## PROBLEM STATEMENT
Every line from the one with "Task: Disable the" through the end of the entries below should be written out exactly; the pictures should not.

BEGIN SOURCE INFORMATION

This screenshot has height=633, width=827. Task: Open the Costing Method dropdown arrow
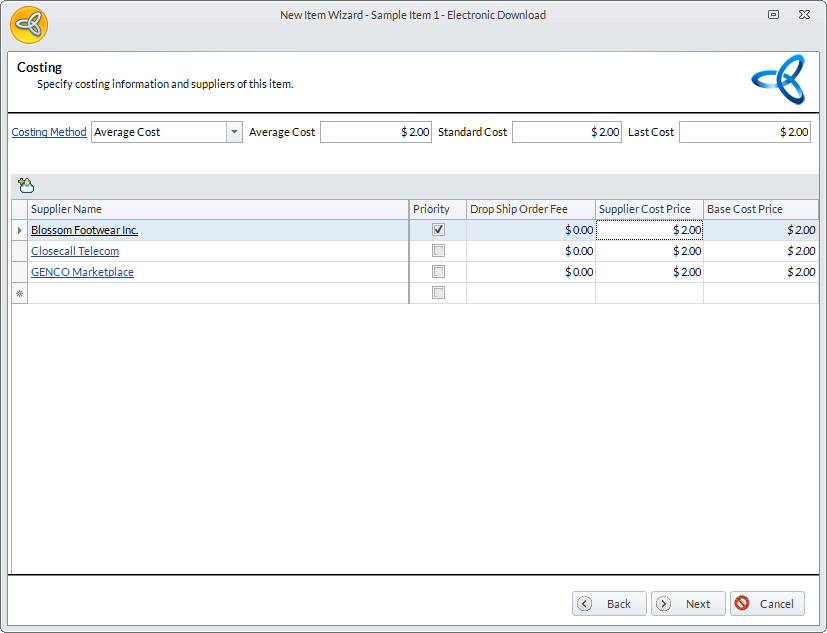pos(234,132)
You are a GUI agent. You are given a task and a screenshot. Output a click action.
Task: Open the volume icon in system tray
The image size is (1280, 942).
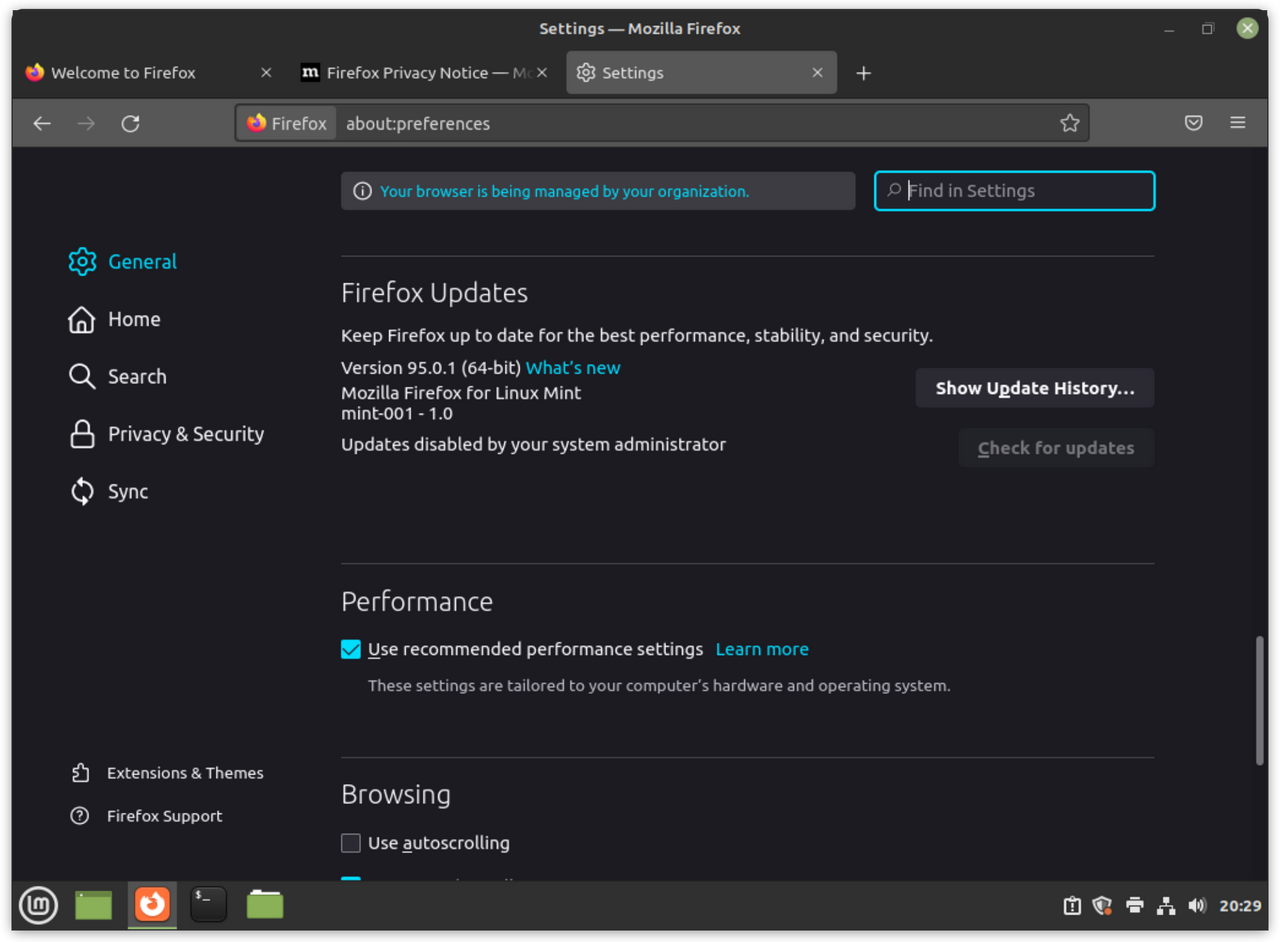click(1197, 906)
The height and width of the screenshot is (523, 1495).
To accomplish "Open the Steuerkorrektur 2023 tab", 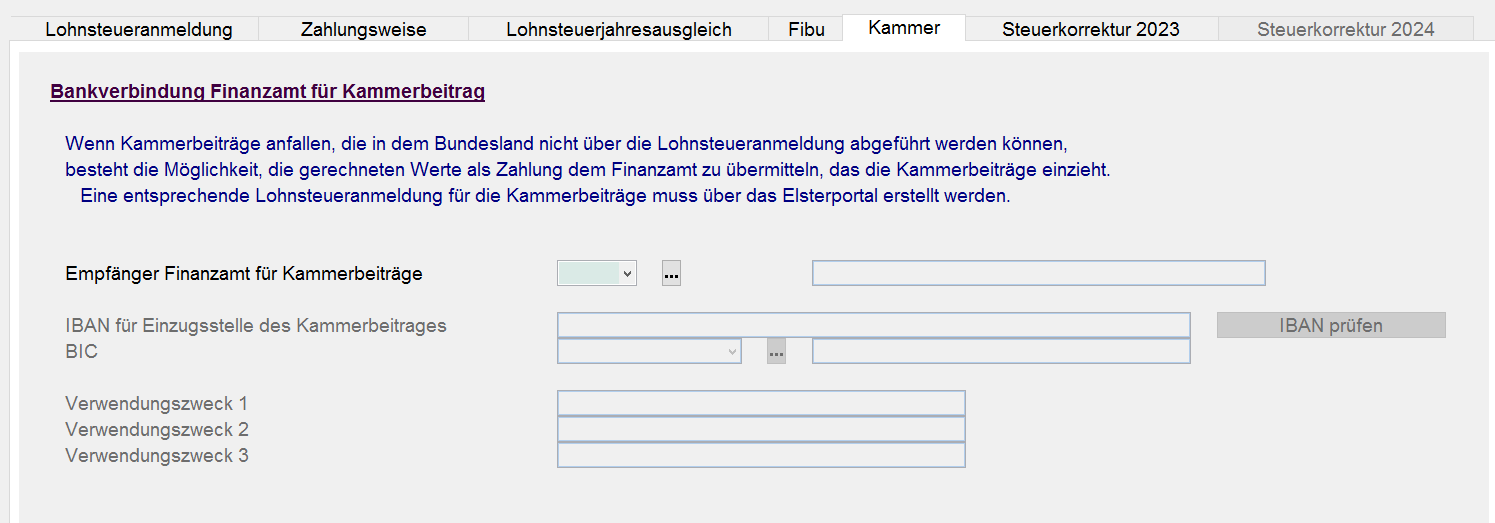I will [x=1090, y=29].
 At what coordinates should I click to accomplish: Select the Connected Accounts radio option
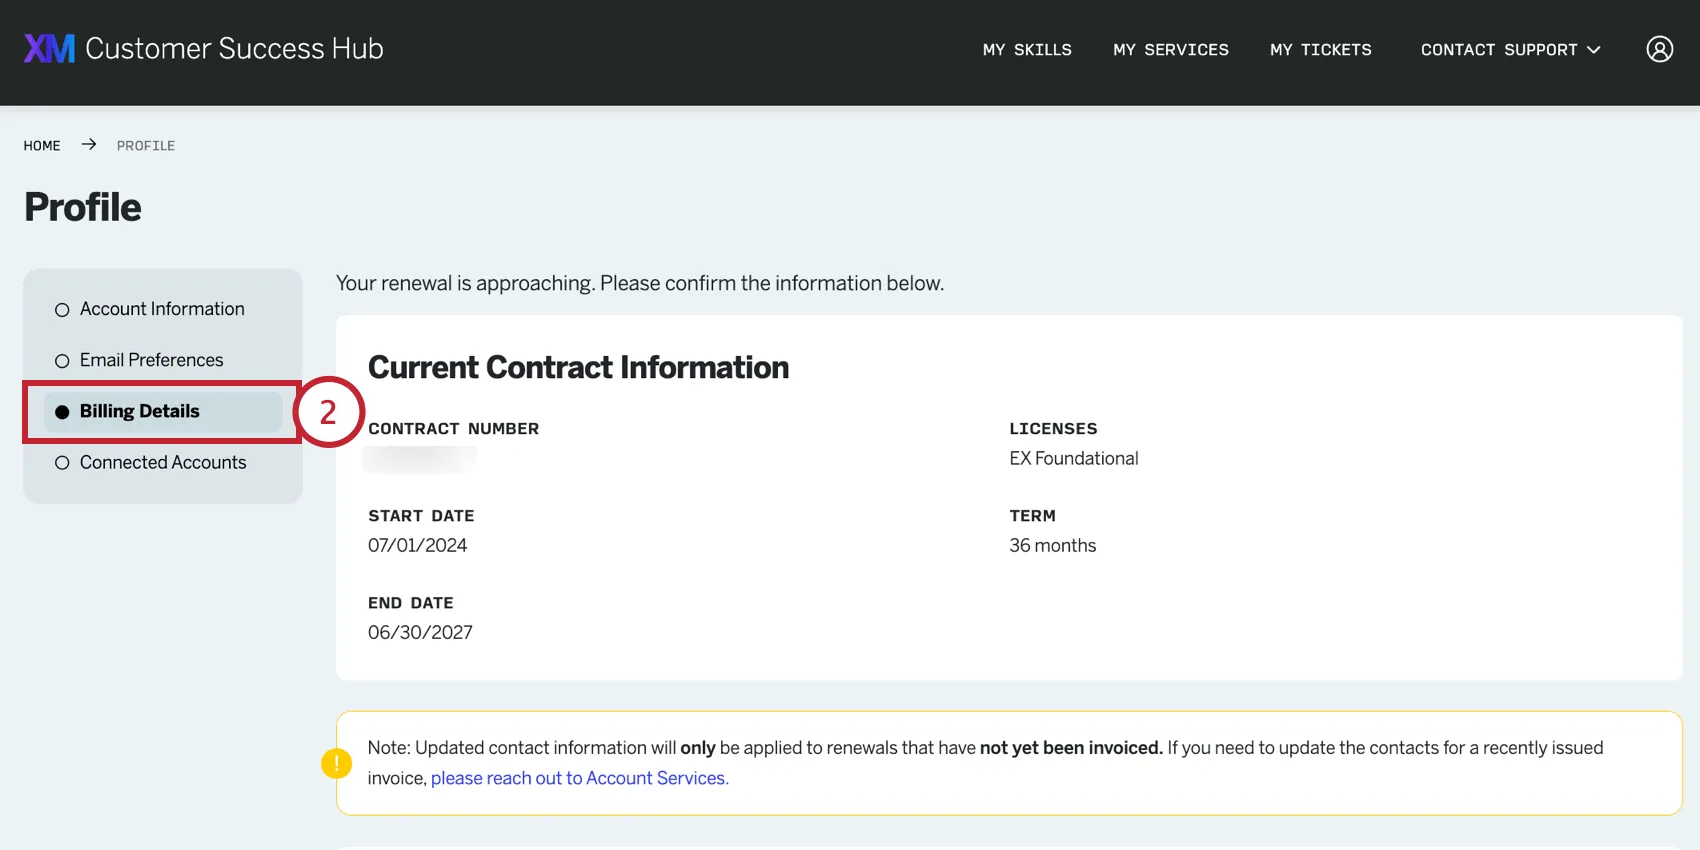tap(62, 463)
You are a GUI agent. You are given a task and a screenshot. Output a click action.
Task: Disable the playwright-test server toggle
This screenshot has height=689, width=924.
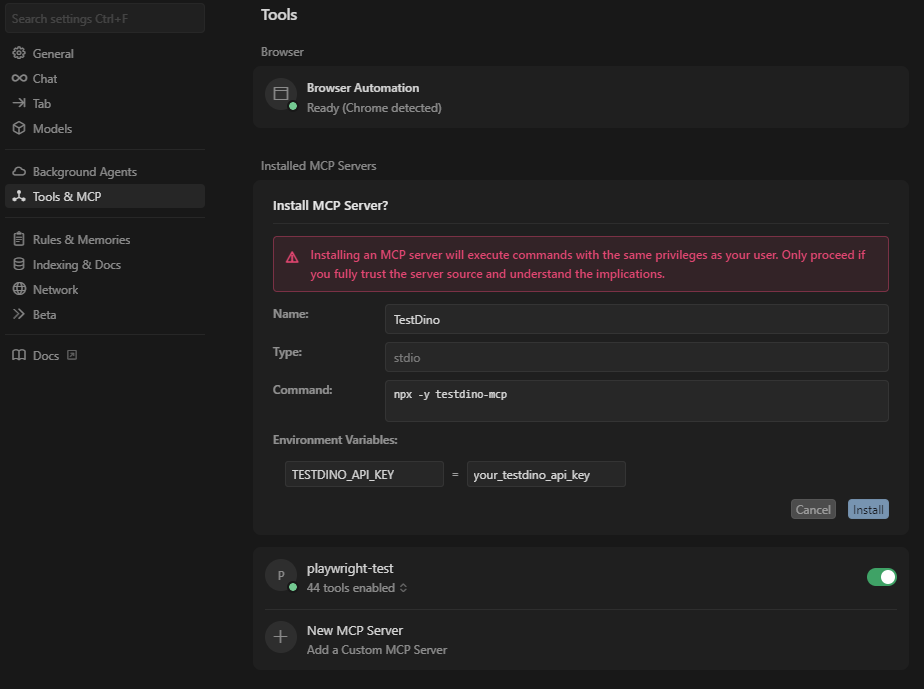point(881,577)
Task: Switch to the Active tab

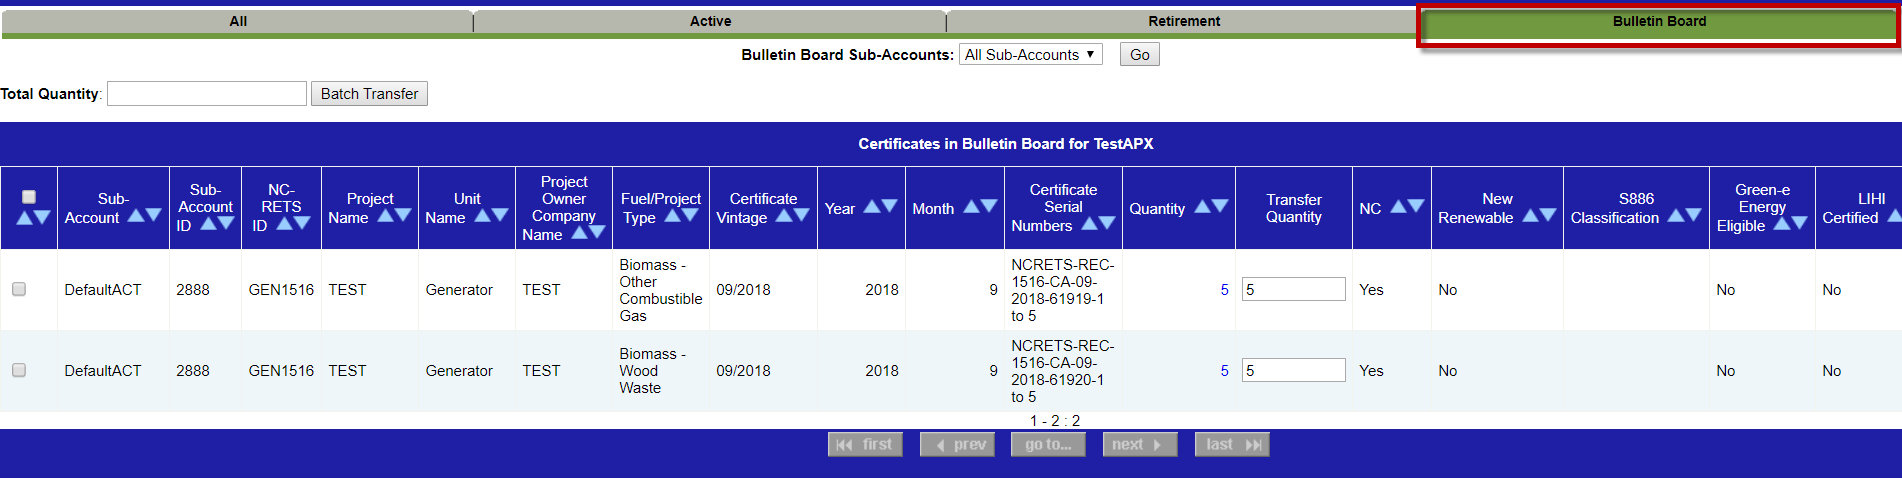Action: pyautogui.click(x=710, y=21)
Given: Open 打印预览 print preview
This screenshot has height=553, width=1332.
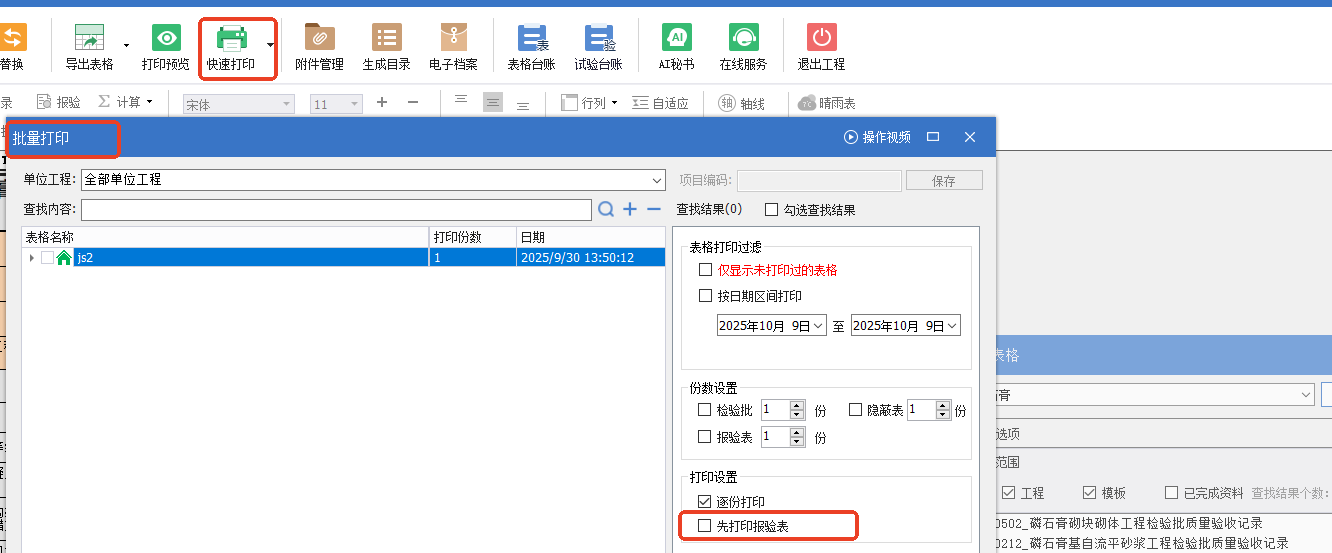Looking at the screenshot, I should 166,39.
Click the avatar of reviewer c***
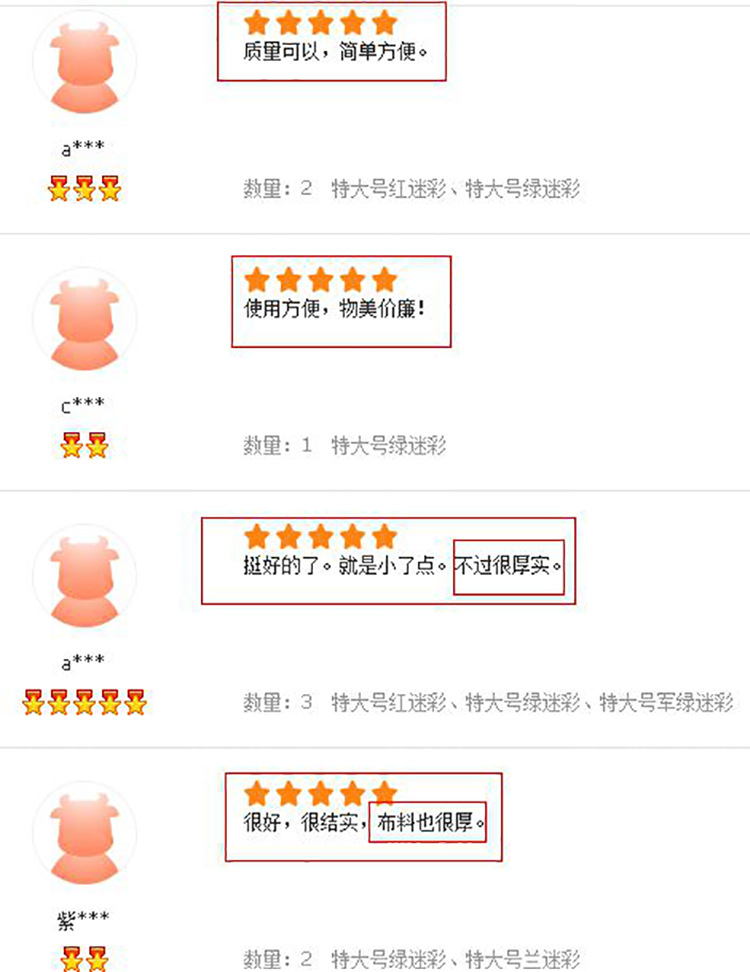 (x=84, y=320)
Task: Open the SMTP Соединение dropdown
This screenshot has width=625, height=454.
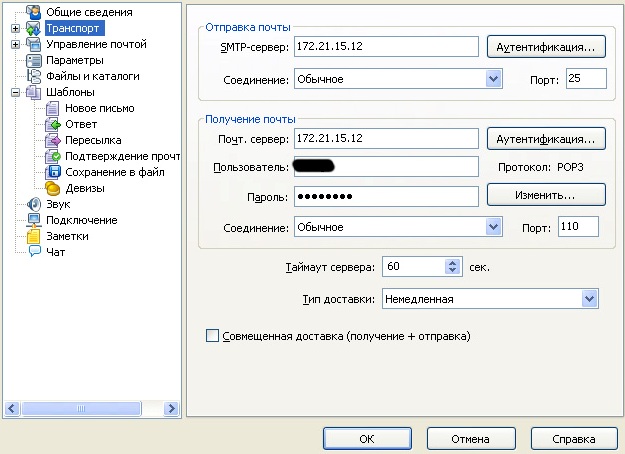Action: point(493,79)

END SOURCE INFORMATION

## YOUR SOLUTION
Task: Disable the playwright-test server toggle
This screenshot has height=689, width=924.
point(881,577)
Task: Switch to the Active tab

Action: pyautogui.click(x=710, y=21)
Given: Open 打印预览 print preview
This screenshot has height=553, width=1332.
Looking at the screenshot, I should 166,39.
Click the avatar of reviewer c***
 (x=84, y=320)
Task: Open the SMTP Соединение dropdown
This screenshot has width=625, height=454.
Action: point(493,79)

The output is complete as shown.